----- RECORDS FOR THE EXERCISE -----

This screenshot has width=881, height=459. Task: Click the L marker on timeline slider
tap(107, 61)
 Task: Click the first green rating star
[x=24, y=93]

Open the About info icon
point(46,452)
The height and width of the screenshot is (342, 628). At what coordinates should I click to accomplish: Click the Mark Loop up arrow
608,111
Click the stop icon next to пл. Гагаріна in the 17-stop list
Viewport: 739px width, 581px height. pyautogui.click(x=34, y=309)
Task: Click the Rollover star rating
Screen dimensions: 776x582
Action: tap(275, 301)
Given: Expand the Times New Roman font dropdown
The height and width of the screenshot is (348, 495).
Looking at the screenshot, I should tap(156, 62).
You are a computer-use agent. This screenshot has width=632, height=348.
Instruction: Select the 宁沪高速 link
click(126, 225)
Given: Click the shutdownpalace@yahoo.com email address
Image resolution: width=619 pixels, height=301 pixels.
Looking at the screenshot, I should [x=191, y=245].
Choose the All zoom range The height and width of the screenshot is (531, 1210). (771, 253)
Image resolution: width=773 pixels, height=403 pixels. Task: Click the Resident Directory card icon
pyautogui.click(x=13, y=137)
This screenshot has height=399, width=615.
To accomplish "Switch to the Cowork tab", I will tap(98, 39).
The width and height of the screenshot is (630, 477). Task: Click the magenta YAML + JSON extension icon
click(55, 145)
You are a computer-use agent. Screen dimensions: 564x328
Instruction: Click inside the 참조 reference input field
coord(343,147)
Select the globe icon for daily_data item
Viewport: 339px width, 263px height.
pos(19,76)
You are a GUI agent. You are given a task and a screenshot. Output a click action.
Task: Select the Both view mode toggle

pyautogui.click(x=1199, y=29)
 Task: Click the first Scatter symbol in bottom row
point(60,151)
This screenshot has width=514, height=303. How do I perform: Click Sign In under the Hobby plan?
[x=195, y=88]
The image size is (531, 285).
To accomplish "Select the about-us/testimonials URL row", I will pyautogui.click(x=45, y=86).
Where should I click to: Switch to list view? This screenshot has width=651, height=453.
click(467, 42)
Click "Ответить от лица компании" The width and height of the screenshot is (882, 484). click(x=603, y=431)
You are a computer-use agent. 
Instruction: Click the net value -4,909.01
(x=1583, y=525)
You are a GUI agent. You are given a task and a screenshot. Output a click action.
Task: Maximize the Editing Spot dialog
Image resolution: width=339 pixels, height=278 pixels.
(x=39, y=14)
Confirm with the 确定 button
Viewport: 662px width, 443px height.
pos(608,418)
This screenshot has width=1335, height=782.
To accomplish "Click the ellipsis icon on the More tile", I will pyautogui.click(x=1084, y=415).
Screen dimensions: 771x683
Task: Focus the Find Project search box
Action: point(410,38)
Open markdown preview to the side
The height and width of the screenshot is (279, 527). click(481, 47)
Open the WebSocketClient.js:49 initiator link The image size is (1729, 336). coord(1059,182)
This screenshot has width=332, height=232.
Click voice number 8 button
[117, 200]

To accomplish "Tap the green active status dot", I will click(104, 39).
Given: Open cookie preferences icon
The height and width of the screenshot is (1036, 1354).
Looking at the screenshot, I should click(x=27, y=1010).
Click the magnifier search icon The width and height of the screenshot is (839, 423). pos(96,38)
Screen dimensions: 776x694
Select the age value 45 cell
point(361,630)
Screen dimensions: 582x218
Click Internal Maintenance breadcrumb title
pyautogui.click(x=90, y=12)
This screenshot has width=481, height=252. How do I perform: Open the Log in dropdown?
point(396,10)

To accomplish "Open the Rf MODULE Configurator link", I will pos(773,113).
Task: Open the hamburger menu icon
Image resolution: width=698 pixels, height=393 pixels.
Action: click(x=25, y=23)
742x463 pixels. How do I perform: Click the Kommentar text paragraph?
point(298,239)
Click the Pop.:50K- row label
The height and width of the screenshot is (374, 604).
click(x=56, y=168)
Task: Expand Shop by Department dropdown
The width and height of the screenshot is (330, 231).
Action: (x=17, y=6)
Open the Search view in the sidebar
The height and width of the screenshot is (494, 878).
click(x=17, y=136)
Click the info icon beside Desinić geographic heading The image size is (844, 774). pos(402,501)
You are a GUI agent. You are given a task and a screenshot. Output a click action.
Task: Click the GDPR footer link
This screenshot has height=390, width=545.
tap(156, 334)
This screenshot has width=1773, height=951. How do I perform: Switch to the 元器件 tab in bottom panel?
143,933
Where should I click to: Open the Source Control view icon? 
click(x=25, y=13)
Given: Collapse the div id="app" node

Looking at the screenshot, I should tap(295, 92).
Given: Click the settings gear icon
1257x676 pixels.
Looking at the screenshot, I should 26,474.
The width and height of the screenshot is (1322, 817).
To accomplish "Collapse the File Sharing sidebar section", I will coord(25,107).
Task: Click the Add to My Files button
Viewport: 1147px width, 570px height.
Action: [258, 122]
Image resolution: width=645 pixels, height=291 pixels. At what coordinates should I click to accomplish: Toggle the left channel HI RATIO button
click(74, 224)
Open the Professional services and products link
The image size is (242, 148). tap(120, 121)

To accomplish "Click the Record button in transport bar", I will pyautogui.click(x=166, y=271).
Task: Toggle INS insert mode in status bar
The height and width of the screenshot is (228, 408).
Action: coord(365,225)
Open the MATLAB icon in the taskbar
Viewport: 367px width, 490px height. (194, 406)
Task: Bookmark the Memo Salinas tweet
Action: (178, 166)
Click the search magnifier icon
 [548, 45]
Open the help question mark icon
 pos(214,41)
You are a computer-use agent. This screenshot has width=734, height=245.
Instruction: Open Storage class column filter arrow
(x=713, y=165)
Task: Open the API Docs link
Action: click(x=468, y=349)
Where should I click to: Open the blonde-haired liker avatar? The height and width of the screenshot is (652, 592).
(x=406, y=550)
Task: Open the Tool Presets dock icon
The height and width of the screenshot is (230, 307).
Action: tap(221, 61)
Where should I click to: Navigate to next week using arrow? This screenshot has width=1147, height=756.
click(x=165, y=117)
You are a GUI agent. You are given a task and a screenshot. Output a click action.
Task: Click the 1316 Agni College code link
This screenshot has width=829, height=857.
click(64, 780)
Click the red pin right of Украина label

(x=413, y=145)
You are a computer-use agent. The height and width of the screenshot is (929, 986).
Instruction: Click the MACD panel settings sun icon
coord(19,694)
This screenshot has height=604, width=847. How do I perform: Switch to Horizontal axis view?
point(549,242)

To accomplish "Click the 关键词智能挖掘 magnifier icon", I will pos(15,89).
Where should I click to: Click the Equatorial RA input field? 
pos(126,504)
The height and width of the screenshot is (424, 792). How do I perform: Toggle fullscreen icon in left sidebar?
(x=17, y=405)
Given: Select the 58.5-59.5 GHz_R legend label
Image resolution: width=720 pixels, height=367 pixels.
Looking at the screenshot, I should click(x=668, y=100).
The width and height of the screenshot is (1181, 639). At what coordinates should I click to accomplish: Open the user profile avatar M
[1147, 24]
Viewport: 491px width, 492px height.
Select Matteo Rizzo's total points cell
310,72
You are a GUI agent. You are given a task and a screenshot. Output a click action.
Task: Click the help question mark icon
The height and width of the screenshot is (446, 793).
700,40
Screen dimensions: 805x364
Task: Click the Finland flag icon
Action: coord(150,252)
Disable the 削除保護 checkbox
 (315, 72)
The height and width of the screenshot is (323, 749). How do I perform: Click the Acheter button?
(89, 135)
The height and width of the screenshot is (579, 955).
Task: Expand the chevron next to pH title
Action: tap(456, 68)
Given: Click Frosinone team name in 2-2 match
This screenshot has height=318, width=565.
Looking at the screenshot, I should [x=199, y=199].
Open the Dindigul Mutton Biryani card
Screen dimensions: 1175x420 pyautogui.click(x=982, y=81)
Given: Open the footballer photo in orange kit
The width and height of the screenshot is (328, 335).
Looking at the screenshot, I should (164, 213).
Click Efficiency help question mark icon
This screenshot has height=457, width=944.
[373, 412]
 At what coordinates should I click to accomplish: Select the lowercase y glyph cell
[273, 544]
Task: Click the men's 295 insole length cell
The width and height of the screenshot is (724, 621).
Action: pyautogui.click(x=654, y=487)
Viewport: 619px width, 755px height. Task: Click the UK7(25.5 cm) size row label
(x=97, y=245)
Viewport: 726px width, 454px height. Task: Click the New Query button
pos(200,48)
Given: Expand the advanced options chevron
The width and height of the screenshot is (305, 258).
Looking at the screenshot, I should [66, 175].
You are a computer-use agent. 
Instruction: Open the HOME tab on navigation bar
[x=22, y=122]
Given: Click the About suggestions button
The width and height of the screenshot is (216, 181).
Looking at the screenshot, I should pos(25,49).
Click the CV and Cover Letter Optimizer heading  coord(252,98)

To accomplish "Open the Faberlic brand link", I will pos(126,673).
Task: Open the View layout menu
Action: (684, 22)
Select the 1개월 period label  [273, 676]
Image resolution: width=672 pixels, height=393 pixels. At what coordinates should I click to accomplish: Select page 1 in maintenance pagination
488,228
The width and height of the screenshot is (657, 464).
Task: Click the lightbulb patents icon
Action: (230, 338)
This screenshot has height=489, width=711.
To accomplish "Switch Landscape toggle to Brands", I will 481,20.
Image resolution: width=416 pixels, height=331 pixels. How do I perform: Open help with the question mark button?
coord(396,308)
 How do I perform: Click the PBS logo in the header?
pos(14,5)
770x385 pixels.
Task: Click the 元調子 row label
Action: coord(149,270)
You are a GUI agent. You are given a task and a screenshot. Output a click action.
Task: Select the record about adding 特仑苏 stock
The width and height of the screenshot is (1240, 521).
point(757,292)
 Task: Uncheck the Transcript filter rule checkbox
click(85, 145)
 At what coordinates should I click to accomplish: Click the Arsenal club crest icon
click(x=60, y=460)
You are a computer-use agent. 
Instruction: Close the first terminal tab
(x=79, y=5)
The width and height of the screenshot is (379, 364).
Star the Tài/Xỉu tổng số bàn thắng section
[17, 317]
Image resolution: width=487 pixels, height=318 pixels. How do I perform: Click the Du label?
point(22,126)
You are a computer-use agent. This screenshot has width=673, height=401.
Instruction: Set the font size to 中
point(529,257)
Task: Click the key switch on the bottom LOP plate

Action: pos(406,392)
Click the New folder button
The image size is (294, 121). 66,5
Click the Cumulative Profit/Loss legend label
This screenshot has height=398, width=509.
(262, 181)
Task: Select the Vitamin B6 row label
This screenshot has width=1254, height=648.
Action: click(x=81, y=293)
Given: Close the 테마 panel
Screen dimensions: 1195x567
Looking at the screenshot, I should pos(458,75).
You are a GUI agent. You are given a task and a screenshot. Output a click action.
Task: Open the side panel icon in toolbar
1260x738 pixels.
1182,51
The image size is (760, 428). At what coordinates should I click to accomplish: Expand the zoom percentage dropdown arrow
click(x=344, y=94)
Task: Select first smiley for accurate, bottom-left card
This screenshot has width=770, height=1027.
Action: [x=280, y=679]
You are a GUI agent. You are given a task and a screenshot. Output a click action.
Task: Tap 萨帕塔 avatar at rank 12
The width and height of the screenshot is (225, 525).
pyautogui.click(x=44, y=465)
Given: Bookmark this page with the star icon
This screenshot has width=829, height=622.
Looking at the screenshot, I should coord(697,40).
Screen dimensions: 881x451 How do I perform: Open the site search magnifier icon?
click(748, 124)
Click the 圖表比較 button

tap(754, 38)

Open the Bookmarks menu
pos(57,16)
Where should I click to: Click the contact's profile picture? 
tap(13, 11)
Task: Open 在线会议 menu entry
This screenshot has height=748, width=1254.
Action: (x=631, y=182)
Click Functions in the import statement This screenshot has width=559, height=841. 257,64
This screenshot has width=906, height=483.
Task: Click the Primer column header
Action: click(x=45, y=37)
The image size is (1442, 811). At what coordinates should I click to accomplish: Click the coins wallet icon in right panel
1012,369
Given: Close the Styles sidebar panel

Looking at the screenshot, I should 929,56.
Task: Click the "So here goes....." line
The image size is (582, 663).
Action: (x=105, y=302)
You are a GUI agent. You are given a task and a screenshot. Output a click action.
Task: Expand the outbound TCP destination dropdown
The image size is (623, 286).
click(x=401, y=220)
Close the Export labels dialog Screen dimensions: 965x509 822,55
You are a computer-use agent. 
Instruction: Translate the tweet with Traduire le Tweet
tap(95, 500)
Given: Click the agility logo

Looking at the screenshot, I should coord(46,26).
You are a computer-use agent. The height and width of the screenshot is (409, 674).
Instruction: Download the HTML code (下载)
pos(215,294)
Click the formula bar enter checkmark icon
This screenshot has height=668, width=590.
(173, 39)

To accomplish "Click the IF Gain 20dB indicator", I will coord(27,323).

-----

● **DIRECTIONS FOR THIS TASK**:
Each line of the material that contains "status" is to be counted, and only the total stated.

● **TASK RESULT**:
2